» **Description of the task**: How many lines of the material below contain the string "heading"? Answer with the number and nothing else.

►

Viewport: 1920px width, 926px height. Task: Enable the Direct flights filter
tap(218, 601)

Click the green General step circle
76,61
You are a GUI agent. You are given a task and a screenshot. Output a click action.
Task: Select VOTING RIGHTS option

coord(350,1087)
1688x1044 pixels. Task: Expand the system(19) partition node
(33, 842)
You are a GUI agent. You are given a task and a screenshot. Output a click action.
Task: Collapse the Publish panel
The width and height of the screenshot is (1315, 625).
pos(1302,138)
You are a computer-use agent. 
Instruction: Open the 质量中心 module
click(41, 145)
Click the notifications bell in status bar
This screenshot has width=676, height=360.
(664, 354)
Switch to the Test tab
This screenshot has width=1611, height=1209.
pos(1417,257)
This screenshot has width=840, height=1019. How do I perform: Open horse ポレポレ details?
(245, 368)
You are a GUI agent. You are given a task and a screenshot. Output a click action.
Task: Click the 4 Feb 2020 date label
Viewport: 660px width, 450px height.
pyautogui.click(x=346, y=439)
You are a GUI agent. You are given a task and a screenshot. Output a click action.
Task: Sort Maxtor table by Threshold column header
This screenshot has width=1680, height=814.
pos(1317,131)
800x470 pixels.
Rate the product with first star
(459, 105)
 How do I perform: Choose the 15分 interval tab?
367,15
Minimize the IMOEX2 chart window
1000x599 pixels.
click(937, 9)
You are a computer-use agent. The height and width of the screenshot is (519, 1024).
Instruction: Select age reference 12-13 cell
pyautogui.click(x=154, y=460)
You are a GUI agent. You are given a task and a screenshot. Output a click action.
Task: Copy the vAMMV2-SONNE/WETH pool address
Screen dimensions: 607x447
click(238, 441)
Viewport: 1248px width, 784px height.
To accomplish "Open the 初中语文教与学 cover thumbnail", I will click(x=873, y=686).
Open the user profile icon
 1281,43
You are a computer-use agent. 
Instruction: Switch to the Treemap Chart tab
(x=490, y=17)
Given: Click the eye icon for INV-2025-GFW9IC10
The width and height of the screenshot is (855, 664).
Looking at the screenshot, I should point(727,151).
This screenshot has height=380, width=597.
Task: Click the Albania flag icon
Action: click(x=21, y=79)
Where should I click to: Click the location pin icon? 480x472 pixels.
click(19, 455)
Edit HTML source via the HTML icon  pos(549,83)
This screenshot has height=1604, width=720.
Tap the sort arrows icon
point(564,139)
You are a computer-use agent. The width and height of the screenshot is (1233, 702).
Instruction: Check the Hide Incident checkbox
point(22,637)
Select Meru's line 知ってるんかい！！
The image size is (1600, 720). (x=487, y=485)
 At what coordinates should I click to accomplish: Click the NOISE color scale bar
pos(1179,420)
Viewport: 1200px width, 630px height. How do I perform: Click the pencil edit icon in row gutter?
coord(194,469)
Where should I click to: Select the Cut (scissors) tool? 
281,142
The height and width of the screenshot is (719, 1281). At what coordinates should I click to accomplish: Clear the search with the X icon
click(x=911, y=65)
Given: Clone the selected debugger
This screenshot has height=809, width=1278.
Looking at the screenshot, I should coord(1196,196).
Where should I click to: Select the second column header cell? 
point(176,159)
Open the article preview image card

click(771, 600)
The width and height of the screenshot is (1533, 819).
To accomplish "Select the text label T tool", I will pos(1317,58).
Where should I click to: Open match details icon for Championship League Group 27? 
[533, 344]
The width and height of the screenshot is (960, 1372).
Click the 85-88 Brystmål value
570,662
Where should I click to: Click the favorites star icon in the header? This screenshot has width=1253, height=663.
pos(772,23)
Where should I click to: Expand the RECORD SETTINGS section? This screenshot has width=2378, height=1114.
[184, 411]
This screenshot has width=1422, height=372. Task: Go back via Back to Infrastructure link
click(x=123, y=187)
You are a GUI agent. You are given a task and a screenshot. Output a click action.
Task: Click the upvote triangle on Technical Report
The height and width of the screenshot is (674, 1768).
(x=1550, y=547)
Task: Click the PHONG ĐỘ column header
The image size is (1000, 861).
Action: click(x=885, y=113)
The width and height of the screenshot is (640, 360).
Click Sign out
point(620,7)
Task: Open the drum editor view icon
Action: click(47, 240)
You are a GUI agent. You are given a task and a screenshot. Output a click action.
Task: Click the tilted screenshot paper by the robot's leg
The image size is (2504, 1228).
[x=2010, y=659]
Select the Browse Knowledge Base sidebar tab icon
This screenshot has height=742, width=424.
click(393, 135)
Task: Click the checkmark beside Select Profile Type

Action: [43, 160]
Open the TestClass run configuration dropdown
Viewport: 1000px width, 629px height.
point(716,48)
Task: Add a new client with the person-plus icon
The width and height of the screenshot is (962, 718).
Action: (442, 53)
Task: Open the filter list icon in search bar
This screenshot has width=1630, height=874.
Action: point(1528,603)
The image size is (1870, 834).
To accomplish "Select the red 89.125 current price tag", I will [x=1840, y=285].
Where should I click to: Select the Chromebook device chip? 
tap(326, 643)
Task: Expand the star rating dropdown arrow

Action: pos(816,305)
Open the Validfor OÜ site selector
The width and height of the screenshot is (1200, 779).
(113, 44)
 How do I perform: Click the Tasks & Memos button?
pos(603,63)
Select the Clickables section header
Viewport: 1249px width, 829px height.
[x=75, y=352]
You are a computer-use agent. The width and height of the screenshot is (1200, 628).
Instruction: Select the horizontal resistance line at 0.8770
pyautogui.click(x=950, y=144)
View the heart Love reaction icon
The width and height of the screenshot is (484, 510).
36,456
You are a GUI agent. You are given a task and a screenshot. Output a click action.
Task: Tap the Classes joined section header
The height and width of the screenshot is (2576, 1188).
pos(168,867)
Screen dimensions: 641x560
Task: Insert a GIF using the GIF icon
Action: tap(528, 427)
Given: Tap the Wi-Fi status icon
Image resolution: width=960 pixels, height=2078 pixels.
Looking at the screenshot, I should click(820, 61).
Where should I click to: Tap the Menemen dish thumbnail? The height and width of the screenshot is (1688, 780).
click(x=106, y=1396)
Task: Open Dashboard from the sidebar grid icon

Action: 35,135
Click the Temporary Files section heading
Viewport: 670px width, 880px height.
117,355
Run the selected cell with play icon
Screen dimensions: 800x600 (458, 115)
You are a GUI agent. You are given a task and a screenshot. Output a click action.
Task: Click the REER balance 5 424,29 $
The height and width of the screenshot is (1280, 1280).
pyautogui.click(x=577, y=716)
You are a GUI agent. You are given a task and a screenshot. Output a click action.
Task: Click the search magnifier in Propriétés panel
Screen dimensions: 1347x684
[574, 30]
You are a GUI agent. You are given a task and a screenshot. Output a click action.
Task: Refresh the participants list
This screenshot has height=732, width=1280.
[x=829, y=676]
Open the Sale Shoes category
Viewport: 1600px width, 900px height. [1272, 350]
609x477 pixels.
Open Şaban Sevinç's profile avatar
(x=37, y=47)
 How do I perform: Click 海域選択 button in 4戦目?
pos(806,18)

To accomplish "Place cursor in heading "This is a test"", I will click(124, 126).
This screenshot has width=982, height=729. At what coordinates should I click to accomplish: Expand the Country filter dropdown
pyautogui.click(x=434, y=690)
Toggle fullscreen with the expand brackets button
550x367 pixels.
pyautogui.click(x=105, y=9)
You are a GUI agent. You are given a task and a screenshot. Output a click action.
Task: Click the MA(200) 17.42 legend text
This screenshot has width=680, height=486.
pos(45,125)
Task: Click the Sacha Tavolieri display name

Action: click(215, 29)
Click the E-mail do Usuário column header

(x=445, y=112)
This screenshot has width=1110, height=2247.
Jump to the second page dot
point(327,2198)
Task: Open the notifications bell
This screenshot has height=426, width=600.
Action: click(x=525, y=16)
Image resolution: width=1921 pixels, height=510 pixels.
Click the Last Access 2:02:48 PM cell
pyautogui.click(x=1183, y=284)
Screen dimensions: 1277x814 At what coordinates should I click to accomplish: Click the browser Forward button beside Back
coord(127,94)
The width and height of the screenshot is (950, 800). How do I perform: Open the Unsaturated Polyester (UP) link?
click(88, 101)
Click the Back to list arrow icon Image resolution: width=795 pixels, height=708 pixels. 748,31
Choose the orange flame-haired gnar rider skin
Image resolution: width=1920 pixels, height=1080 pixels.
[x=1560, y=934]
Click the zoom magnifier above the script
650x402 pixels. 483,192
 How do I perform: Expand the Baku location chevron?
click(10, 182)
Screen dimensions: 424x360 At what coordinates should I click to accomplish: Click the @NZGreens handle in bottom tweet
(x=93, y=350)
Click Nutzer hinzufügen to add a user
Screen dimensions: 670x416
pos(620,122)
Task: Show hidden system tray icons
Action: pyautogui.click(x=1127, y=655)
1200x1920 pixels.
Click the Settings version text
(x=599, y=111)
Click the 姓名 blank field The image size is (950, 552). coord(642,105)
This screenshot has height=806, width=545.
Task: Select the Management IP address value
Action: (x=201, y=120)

◄

» **Completed task**: 2